Eurolat, derubricati i capi d’accusa. Nel mirino dei magistrati è finita l’acquisizione di Eurolat (società che apparteneva al gruppo Cirio e che avea in gestione la centrale del latte di Roma) da parte della multinazionale di Collecchio. Quattro anni prima del crac negli uffici della Banca di Roma s’incontravano i vertici di Parmalat e Cirio per discutere i termini di un’operazione che per il cavaliere si rivelò onerosissima, molto oltre il reale costo di mercato. Eurolat aveva i conti in rosso e per i pm fu strapagata: la somma versata rappresentava oltre il doppio del fatturato della società. Una manovra che per i magistrati contribuì a trascinare il colosso alimentare di Calisto Tanzi nel baratro fino al crac finanziario. Il gup Roberto Spanò nel maggio 2008 ha prosciolto Cesare Geronzi dall’accusa di bancarotta fraudolenta e da quella di estorsione aggravata, rinviandolo invece a giudizio per bancarotta semplice ed estorsione.

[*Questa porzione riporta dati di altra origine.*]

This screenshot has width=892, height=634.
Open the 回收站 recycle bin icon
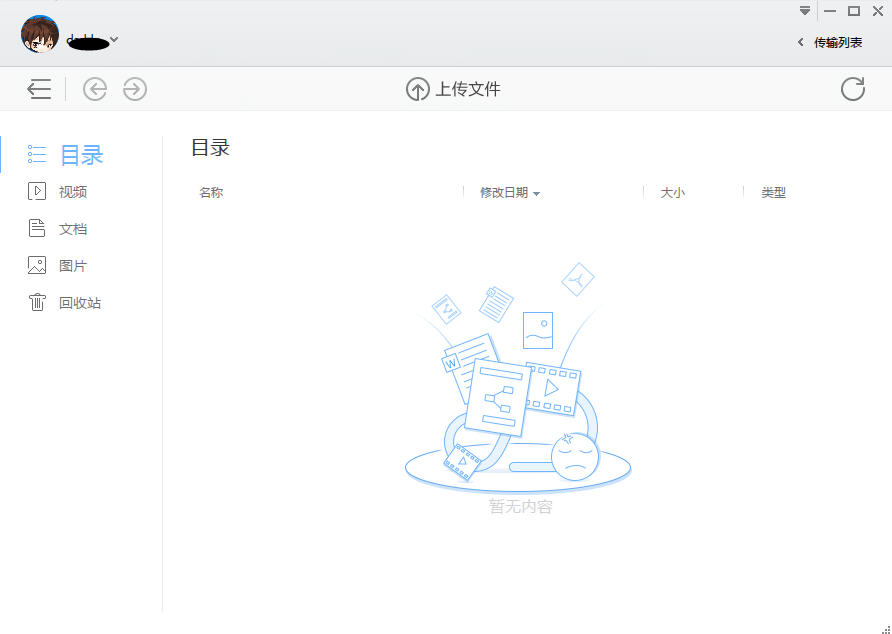tap(37, 302)
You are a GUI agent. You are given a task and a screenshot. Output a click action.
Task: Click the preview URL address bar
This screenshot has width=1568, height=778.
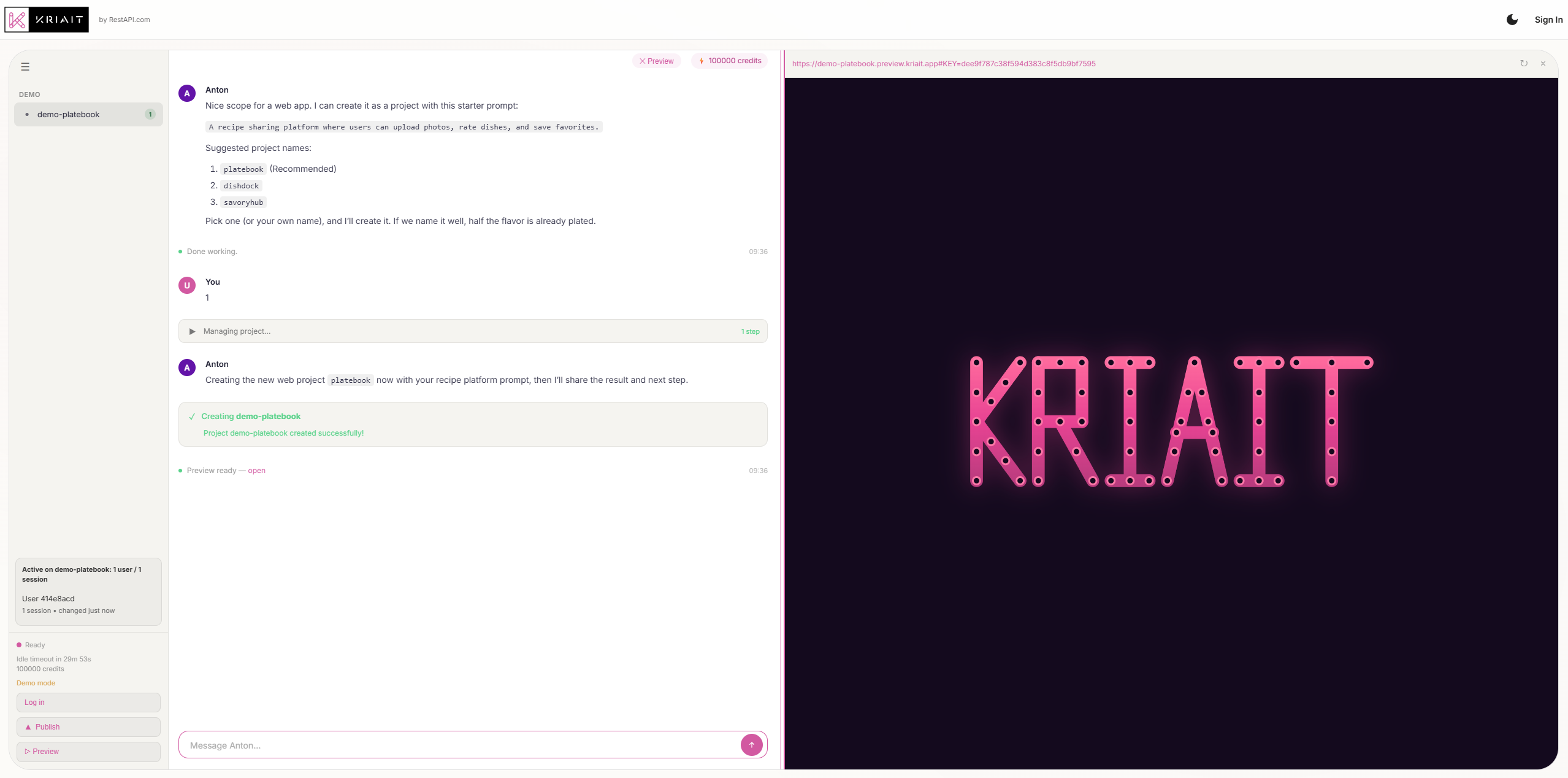943,63
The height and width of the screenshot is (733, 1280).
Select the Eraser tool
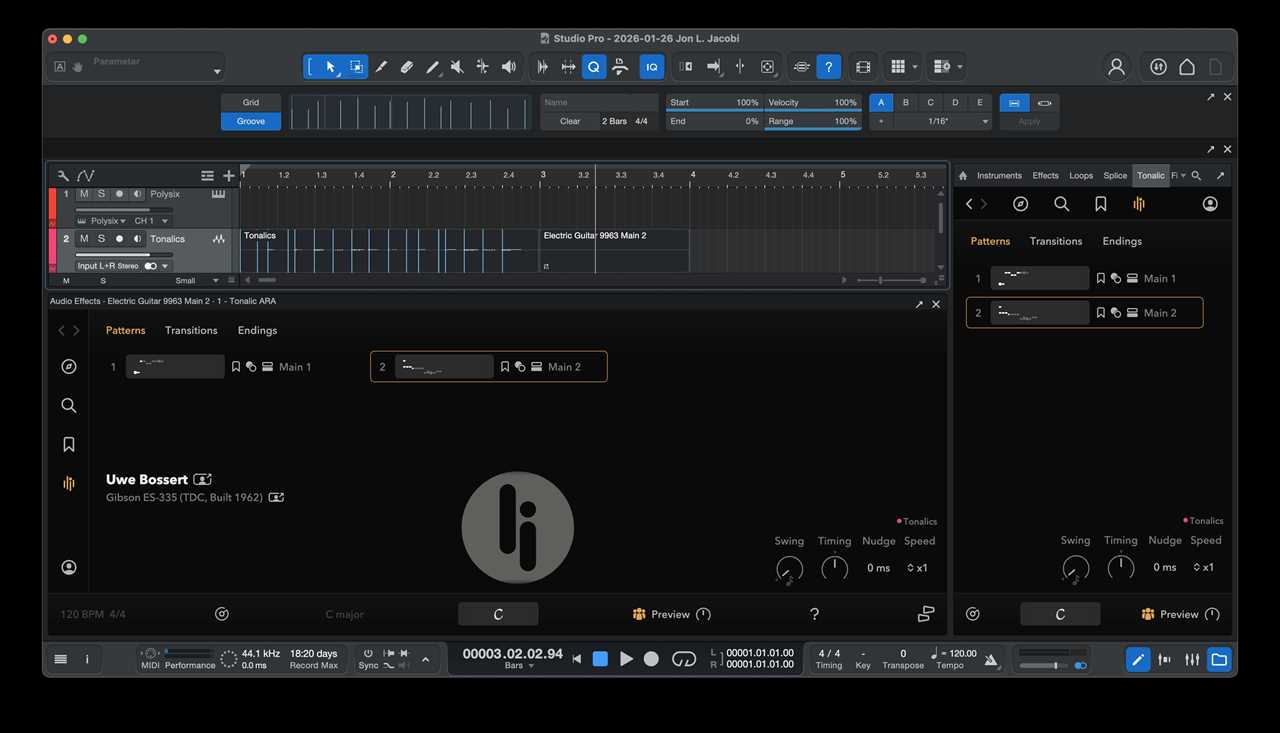coord(406,66)
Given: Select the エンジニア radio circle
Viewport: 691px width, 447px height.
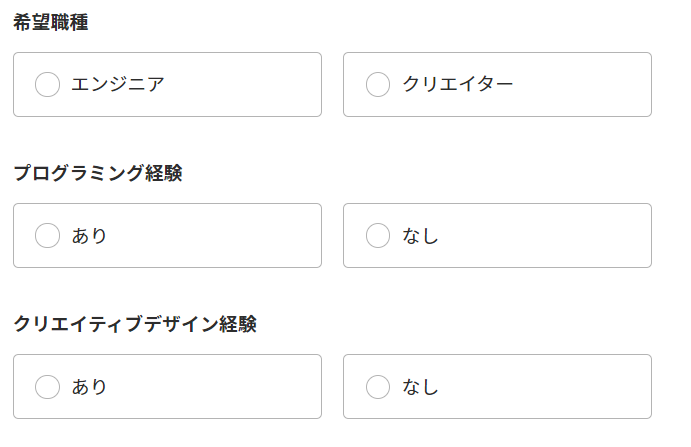Looking at the screenshot, I should point(47,85).
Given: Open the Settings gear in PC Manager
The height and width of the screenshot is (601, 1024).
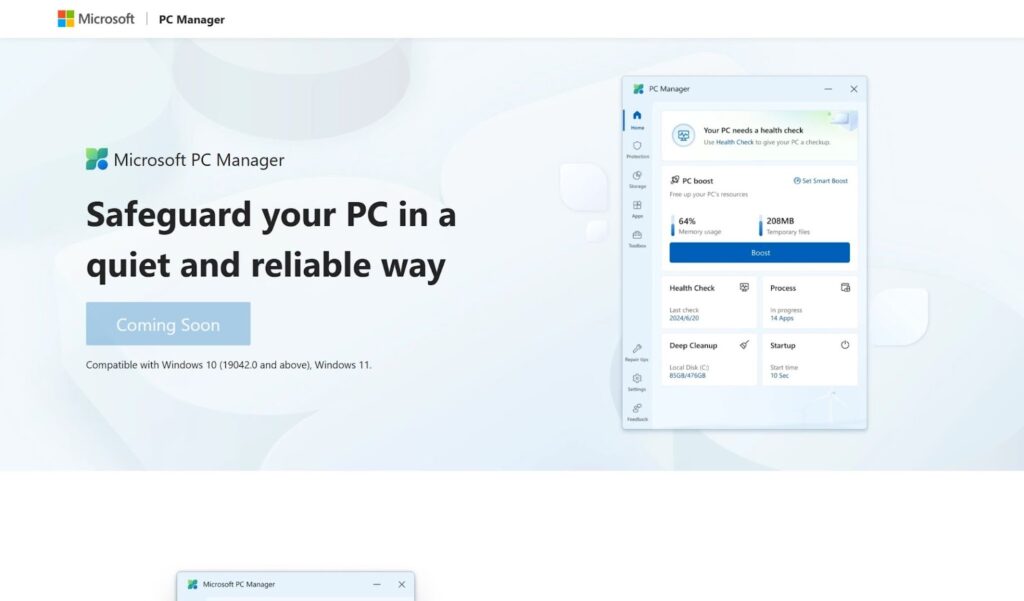Looking at the screenshot, I should (637, 382).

Un verdetto subito impugnato dalla Procura di Parma («sentenza non accettabile dal punto di vista logico», ha affermato il procuratore capo Gerardo Laguardia) alla quale, sempre nel 2008, si è allineata anche la Procura generale di Bologna che ha depositato un secondo ricorso in Cassazione. La Suprema Corte ha bocciato il proscioglimento da quelle accuse e ha disposto che il caso venga rivisto anche se, il 18 giugno 2008, il Tribunale di Parma si è dichiarato incompetente a giudicare la posizione di Cesare Geronzi e ha disposto il trasferimento degli atti relativi alla Procura di Roma. Il 23 marzo 2010 il gup di Roma Tommaso Picazio ha prosciolto Geronzi dall’accusa di estorsione mentre ha deciso di inviare gli atti alla Corte di Cassazione per stabilire quale fra i tribunali di Roma e Parma sia competente. Il 15 luglio la decisione: restano a Roma, di competenza del gup capitolino, gli atti che riguardano l’accusa di bancarotta fraudolenta nei confronti di Geronzi, Cragnotti e dell’ex manager di Cirio Riccardo Bianchini Riccardi riguardo al fallimento di Eurolat. La decisione è della prima sezione penale della Cassazione.